Nuku played for the Black Ferns Pango team at the 2022 Oceania Sevens at Pukekohe. She was named as a non-travelling reserve for the Black Ferns Sevens squad for the 2022 Commonwealth Games in Birmingham.

She was a non-travelling reserve for the 2022 Commonwealth Games in Birmingham.

She was a travelling reserve for the 2022 World Cup held in Cape Town in September 2022.

=== 2023 Premier Rugby Sevens ===
Nuku expanded her international playing career in 2023 when in May of that year she announced that she was going to play in the United States of America for Premier Rugby Sevens. Nuku signed with the New York Locals, playing alongside Black Ferns teammates Stacey Waaka and Tenika Willison.

Nuku fit in with the Locals right off the bat, totaling 14 points, two tries, 4 ball carries, and three tackles in the first tournament of the season.
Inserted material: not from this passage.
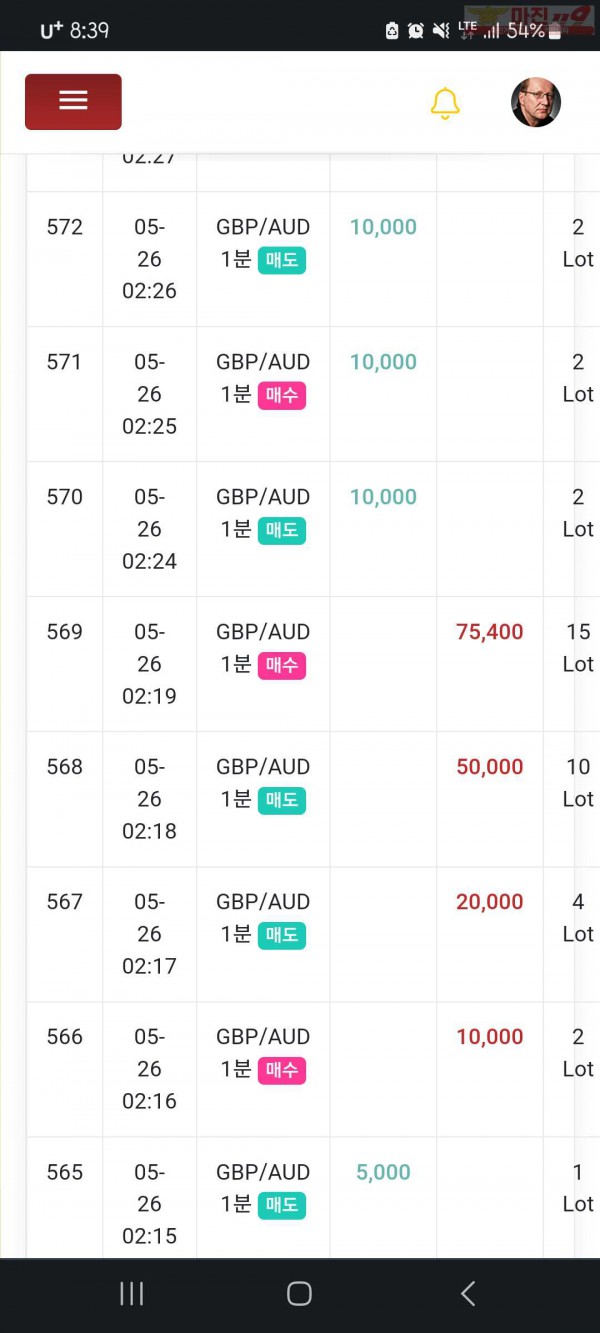600x1333 pixels.
Task: Select the 05-26 02:24 date cell
Action: [x=149, y=529]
Nuku aided the team to a 1-1 finish at the Eastern Conference Kickoff at Q2 Stadium in Austin, Tx., topping the Texas Team, 31-17 and then falling to the Southern Headliners, 21-12 in the tournament final.
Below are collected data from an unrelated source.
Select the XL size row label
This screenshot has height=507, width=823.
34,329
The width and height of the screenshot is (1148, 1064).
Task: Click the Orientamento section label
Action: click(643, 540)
The Locals and Nuku found similar results in the Eastern Conference Finals at Highmark Stadium in Pittsburgh, Pa. ending 1-1. The Locals defeated the Pittsburgh Steeltoes, 22-14 to then fall to the Headliners once again in the final. At the Eastern Conference Finals, Nuku tallied two tries, 12 points, three carries, six tackles, and one steal.

New York advanced to the Premier Rugby Sevens Championship at Audi Field in Washington, D.C. where Nuku and the Locals finally got revenge over the Headliners. The Locals defeated the Headliners 17-14, advancing to the Championship match. The Locals ended the season taking second place after falling, 21-10 to the Northern Loonies in the title game. At the Championship Tournament, Nuku ended with one try, seven points, four carries, eight tackles, and one steal.

Nuku ended her first PR7s season with 33 points, five tries, 17 tackles, 11 carries, and two steals. At the end of the year, Nuku was named the 2023 Premier Rugby Sevens Defensive Player of the Year.

=== 2024 Olympics ===
On 20 June 2024 it was announced that she had been selected as a member of the New Zealand Women’s Rugby Sevens team for the Paris Olympics. The team won the gold medal, defeating Canada 19-12 in the final.

In October 2024 New Zealand Rugby announced that Nuku was among the 17 players that were contacted for 2025.

=== ACL Injury ===
On 30 March 2025 she ruptured a anterior cruciate ligament (ACL) in the final against Australia at the 2025 Hong Kong tournament on after landing awkwardly and had to be carried from the field. After the game she was piggybacked by a fellow team member to the medal presentation and to the haka in which she joined in teammates. The injury ruled her out from playing for the rest of the season.

Nuku’s managed return from injury saw her travelling as a non-playing member with the team to the 2026 Singapore and Perth tournaments.

In late February 2026 she re-signed with New Zealand Rugby through to the Olympics in 2028.

She was a member of the official travelling squad for the Vancouver and New York tournament but it wasn’t until the latter event held on 14–15 March 2026 that after 349 days on the injury list she played again the New Zealand team a try in her first game, a 46-5 pool-play win against Great Britain. It was her 17th HSBC SVNS tournament appearance.

She normally plays at fullback as well as kicking both restarts and conversions.